Evaluating the selection

.multiSelectionCommands(x, index) is expected to return a character vector of commands to generate a character vector of row or column names in the desired multiple selection of x. If index=NA, the desired selection is the currently active one; developers can assume that .multiSelectionActive(x) returns a non-NULL value in this case. Otherwise, for an integer index, it refers to the corresponding saved selection in the SelectionHistory.

The commands will be evaluated in an environment containing:

  • select, a variable of the same type as returned by .multiSelectionActive(x). This will contain the active selection if index=NA and one of the saved selections otherwise. For example, for DotPlots, select will be either a Shiny brush or a lasso structure.

  • contents, some arbitrary content saved by the rendering expression in .renderOutput(x). This is most often a data.frame but can be anything as long as .multiSelectionCommands knows how to process it. For example, a data.frame of coordinates is stored by DotPlots to identify the points selected by a brush/lasso.

  • se, the SummarizedExperiment object containing the current dataset.

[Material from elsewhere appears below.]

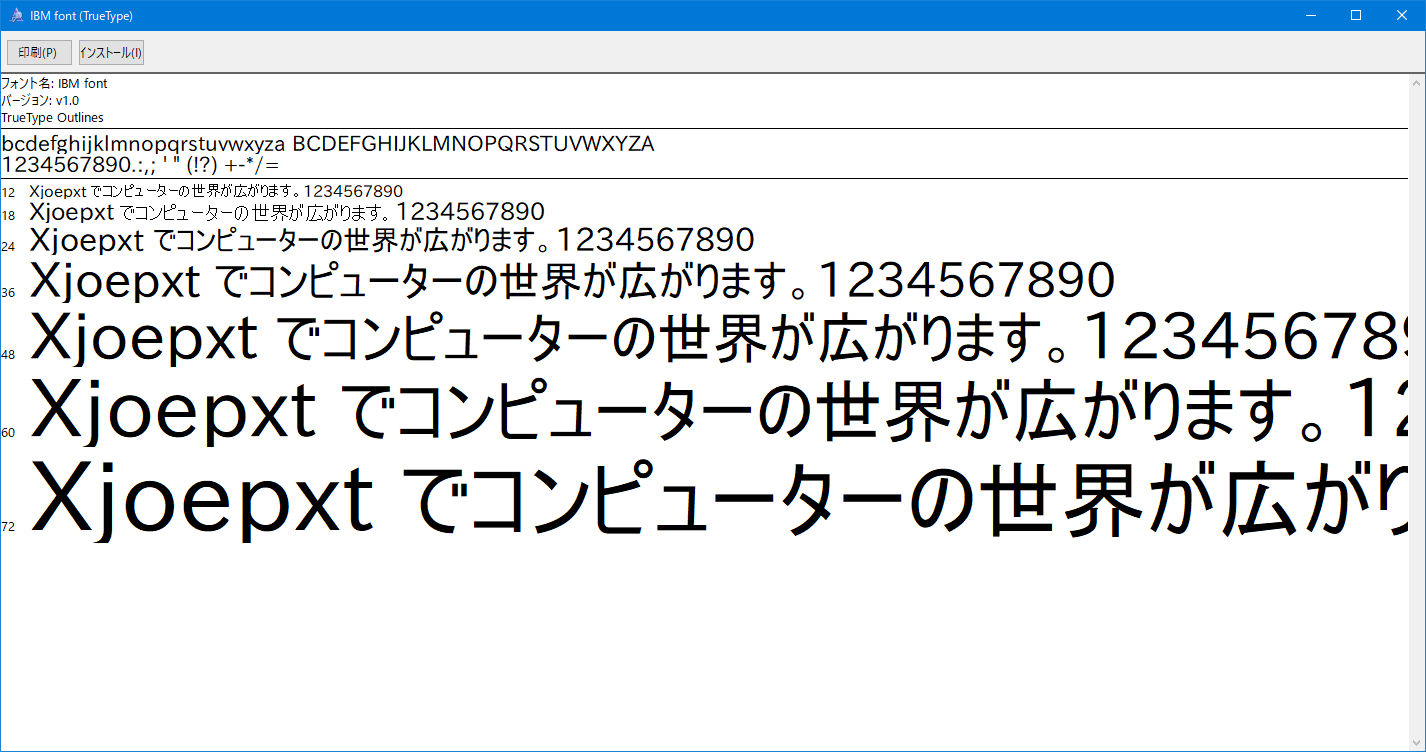Click the TrueType Outlines label
The image size is (1426, 752).
tap(52, 118)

The output commands are expected to produce a character vector named selected in the evaluation environment. All other variables generated by the commands should be prefixed with . to avoid name clashes.

Determining the available points for selection

.multiSelectionAvailable(x, contents) is expected to return an integer scalar specifying the number of points available for selection in the the current instance of the panel x. The contents field in the output of .generateOutput is passed to the contents argument of this generic.

The default method for this generic returns nrow(contents) for all Panel subclasses, assuming that contents is a data.frame where each row represents a point. If not, this method needs to be specialized in order to return an accurate total of available points, which is ultimately used to compute the percentage selected in the multiple selection information panels.

Destroying selections

.multiSelectionClear(x) should return x after removing the active selection, i.e., so that nothing is selected. This is used internally to remove multiple selections that do not make sense after protected parameters have changed. For example, a brush or lasso made on a PCA plot in ReducedDimensionPlots would not make sense after switching to t-SNE coordinates, so the application will automatically erase those selections to avoid misleading conclusions.

Responding to selections

These generics control how x responds to a transmitted multiple selection, not how x itself transmits selections.

.multiSelectionRestricted(x) should return a logical scalar indicating whether x's displayed contents will be restricted to the selection transmitted from another panel. This is used to determine whether child panels of x need to be re-rendered when x's transmitter changes its multiple selection. For example, the method for RowDotPlots and ColumnDotPlots would return TRUE if RowSelectionRestrict=TRUE or ColumnSelectionRestrict=TRUE, respectively. Otherwise, it would be FALSE as the transmitted selection is only used for aesthetics, not for changing the identity of the displayed points.

.multiSelectionInvalidated(x) should return a logical scalar indicating whether a transmission of a multiple selection to x invalidates x's own existing selections. This should only be TRUE in special circumstances, e.g., if receipt of a new multiple selection causes recalculation of coordinates in a DotPlot.

.multiSelectionResponsive(x, dims) should return a logical scalar indicating whether x is responsive to an incoming multiple selection on dimensions dims. For example, the method for ComplexHeatmapPlot would return TRUE when an incoming selection originates from a row-oriented panel and CustomRows=FALSE. Otherwise, it would be FALSE as the dimension of the transmitted selection is dismissed by the options of the child panel.